Raditz moved to the wall, where a large plasma screen lay dark.
“Will, can you live-wire what you’re looking at? Put it on IAB thirty-three. Put it on everyone’s screen.”
A moment later, a strikingly colorful three-dimensional horizontal map of Ukraine splashed onto Raditz’s plasma screen, along with the screens of everyone on the call.
“That’s Kiev,” said Parizeau, narrating, focusing in on a line of lights.
Near the top of the screen, just above a red digital line
representing the atmosphere, was a flashing red, white, and blue object, which represented the U.S. Milstar satellite.
“Are we watching this in real time?” asked Polk.
“Yes,” said Parizeau.
“Spotlight the routes on every road to the Black Sea and the Sea of Azov,” said Polk.
Suddenly, a spiderweb of yellow lines branched southeast from Kiev. These were the roads leading to the coast. There were at least a dozen different roads heading to the water.
“Will, correct me if I’m wrong, but you’re able to focus in on these devices because of radioactive emissions, right?” asked Raditz.
“Plutonium, uranium, or tritium.”
“Can you look at a moving truck and get an accurate enough reading to detect it?” asked Raditz.
“It would take a decent amount of luck, to be honest,” said Parizeau.
“What’s a decent amount?”
“One in a thousand. The movement of the truck dissipates the strength of the radioactive emissions.
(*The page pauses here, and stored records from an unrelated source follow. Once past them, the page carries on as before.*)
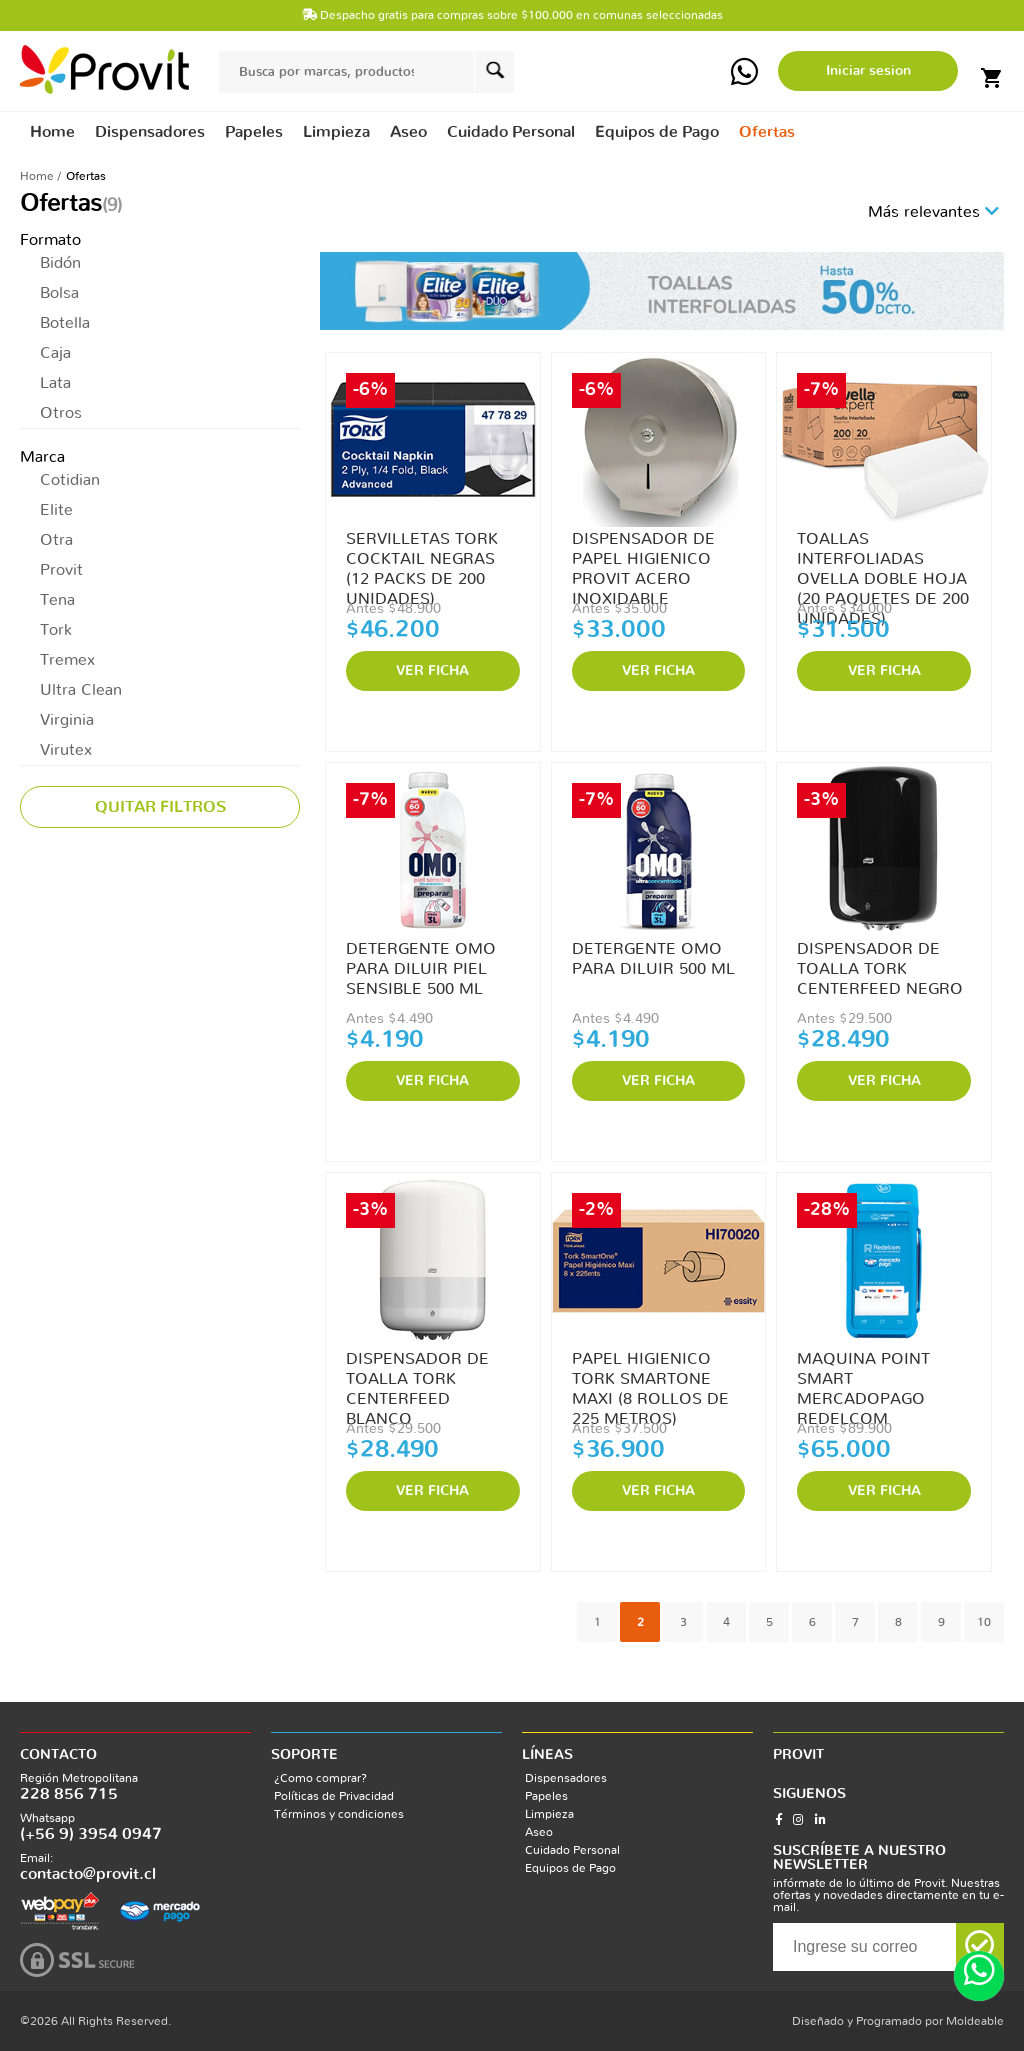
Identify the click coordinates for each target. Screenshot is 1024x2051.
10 (984, 1622)
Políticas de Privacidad (334, 1796)
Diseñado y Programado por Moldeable (898, 2021)
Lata (55, 383)
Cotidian (70, 480)
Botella (65, 323)
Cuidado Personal (572, 1850)
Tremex (67, 660)
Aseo (539, 1832)
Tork (56, 630)
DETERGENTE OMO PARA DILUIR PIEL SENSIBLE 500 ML (421, 969)
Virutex (66, 750)
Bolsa (59, 293)
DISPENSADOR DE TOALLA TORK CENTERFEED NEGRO (880, 969)
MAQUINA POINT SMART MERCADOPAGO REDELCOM (863, 1380)
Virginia (67, 720)
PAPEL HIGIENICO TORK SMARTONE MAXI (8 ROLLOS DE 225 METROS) (650, 1380)
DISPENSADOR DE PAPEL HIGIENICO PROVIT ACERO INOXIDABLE (643, 560)
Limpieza (549, 1814)
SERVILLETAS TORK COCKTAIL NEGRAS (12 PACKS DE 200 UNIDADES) (422, 560)
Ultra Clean (81, 690)
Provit (61, 570)
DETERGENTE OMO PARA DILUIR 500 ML (653, 959)
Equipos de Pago (570, 1868)
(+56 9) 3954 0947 (91, 1834)
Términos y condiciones (339, 1814)
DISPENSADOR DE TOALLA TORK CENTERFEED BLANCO (417, 1380)
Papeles (546, 1796)
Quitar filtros (160, 807)
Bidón (60, 263)
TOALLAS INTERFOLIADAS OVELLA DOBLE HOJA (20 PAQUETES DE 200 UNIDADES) (883, 560)
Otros (61, 413)
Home (52, 132)
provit (104, 69)
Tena (57, 600)
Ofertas (767, 132)
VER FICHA (432, 671)
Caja (55, 353)
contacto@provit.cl (88, 1874)
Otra (56, 540)
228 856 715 (69, 1794)
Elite (56, 510)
We readjust to try and compensate by looking for a lower reading, but we don’t know how fast or slow the driver is going. So we’re probably going to be wrong.”
“Not to mention any sort of cloaking measures they might employ to hide the imprint,” added Calibrisi.
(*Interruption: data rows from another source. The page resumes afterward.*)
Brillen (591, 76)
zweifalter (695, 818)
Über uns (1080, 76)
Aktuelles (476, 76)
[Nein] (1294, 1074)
“If their only option is getting it out of the country by water, let’s send everything to the coast,” said Raditz. “I want every satellite we have close to the theater focused on finding that nuke. Repurpose any assets we have in the sky over Belarus, Poland, Slovakia, Hungary, Romania, and Moldova. Immediately. Blanket the ports, especially Sevastopol and Odessa.”
“Should we inform Russia?” asked Brubaker.
Silence took over the call. It was a tricky question.
On the one hand, the Russian Federation might be able to help stop the people who had the bomb. Russia would have a deeper knowledge of the players in the area to draw on.
On the other hand, a deep mistrust inhabited the upper echelons of America’s military and intelligence infrastructure. After all, Russia had spent decades denying the existence of the four nuclear devices inside Ukraine. In addition, Russia’s president, Vladimir Putin, was a former top-level assassin within the KGB. Deep down, beyond all the diplomatic words, all the summits and state dinners, the United States and Russia hated each other. For many in Russia, the loss of the Cold War stung every bit as much today as it did then, perhaps more so.